What I lost was the comfort of confidence in my own understanding. My intellect, my rationality, stands since then on shaky ground. All the universe I believed so closely knit fades and frays to transparency. The abyss opens beneath my feet and I stand upon a floor of stars.

And I don't want certitude! I don't want to believe. If I believed again I could lose again--I won't allow it. But I'm uneasy with this impasse (although why should I in particular be at ease?)

Next in my quest/journey: the connected issues of refusing to understand, and the matter of God. I refuse to accept the goodness of a God who includes the suffering of innocents in his plan. Is that blunt enough? I'm not angry at him, I just don't believe in him. My definition of "goodness" not not include causing such harm or allowing such harm to occur when you have the power to stop it.

But I begin to have the terrible fear that maybe my faith in my understanding of "goodness" is as misplaced as faith in my understanding of God. Maybe I don't even know what causing harm is, in the long run--the eternal long-run, when all the consequences have been felt and the rewards and punishments given out. Not that I believe in a God who doles out rewards and punishments either, like brownie points and demerits. So who or what deals out the consequences (what eternal blackjack dealer, in what eternal Vegas, dressed in black vest, green eye shade, striped garter on his sleeve)? Is it God?

What or who is the impetus for my river of faith? Not the blackjack dealer. But maybe the river is merely the fortuitous balance of neurotransmitters or the effects of a happy childhood. (So my discontented intellect protests the contentment of my soul). Why am I happy, when elsewhere childish warriors fight, loved ones vanish and reappear as tortured corpses, men whose greatest good is money sit in paneled rooms and plan where next to drop the bombs that kill another mother's child?
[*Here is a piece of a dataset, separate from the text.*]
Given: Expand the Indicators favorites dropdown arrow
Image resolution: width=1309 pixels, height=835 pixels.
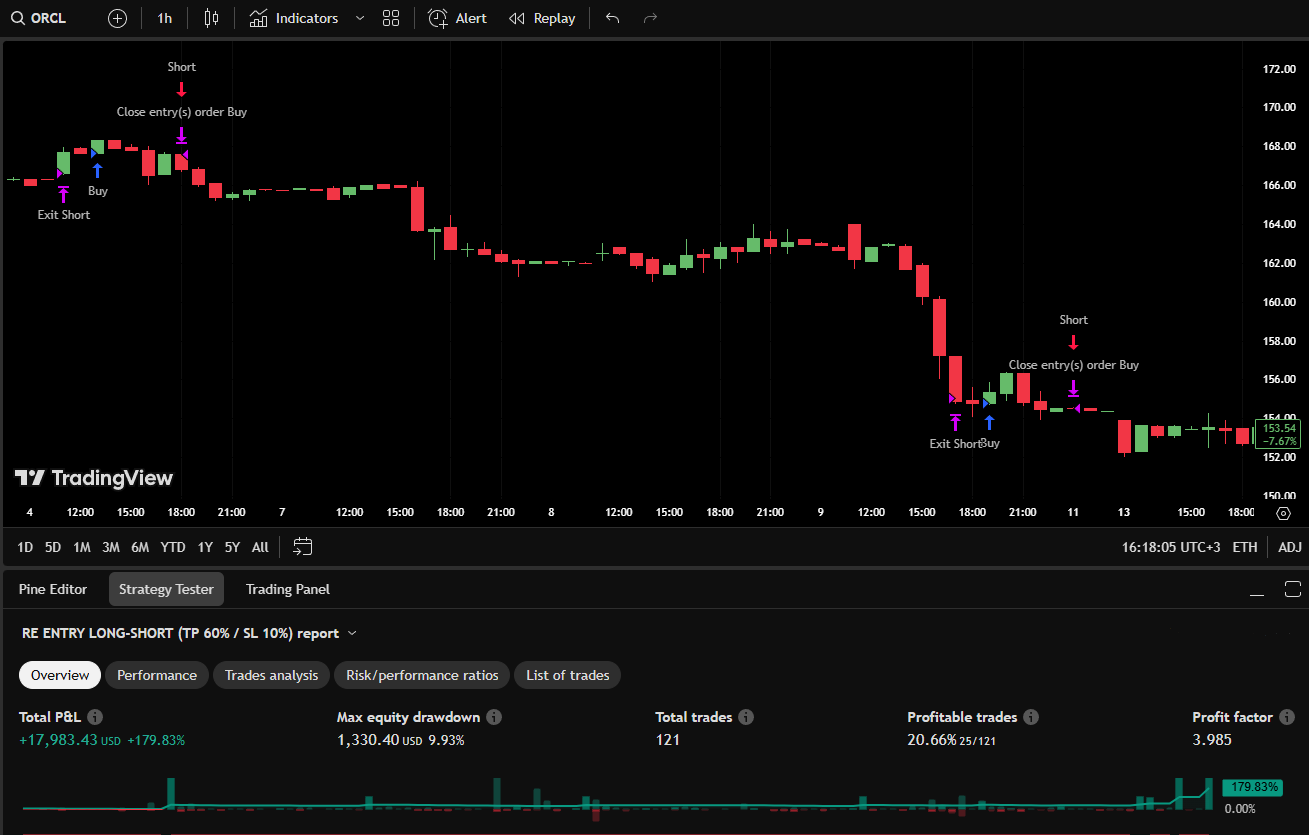Looking at the screenshot, I should point(360,18).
Why isn't it fair! The child's cry. I will not be put off by easy answers, or hard answers either, to the problem of suffering. No articulated argument is worth one hour of suffering--not the arguments of philosophers, of churchmen, of patriots, of saints. I will not accept a rationale for it. I don't know and you don't know and they don't know and they are deceiving you and possible themselves if they say they do understand. God may understand, but at the death of his friend Lazarus even Jesus wept.

But--the God I know, the God of my experience (and even as I write, the little niggling doubt of intellect insists "neurotransmitters! endorphins! self-hypnosis!"), is very large. Perhaps he can encompasses sorrow and suffering. It is frightening. I don't know what I want to be true.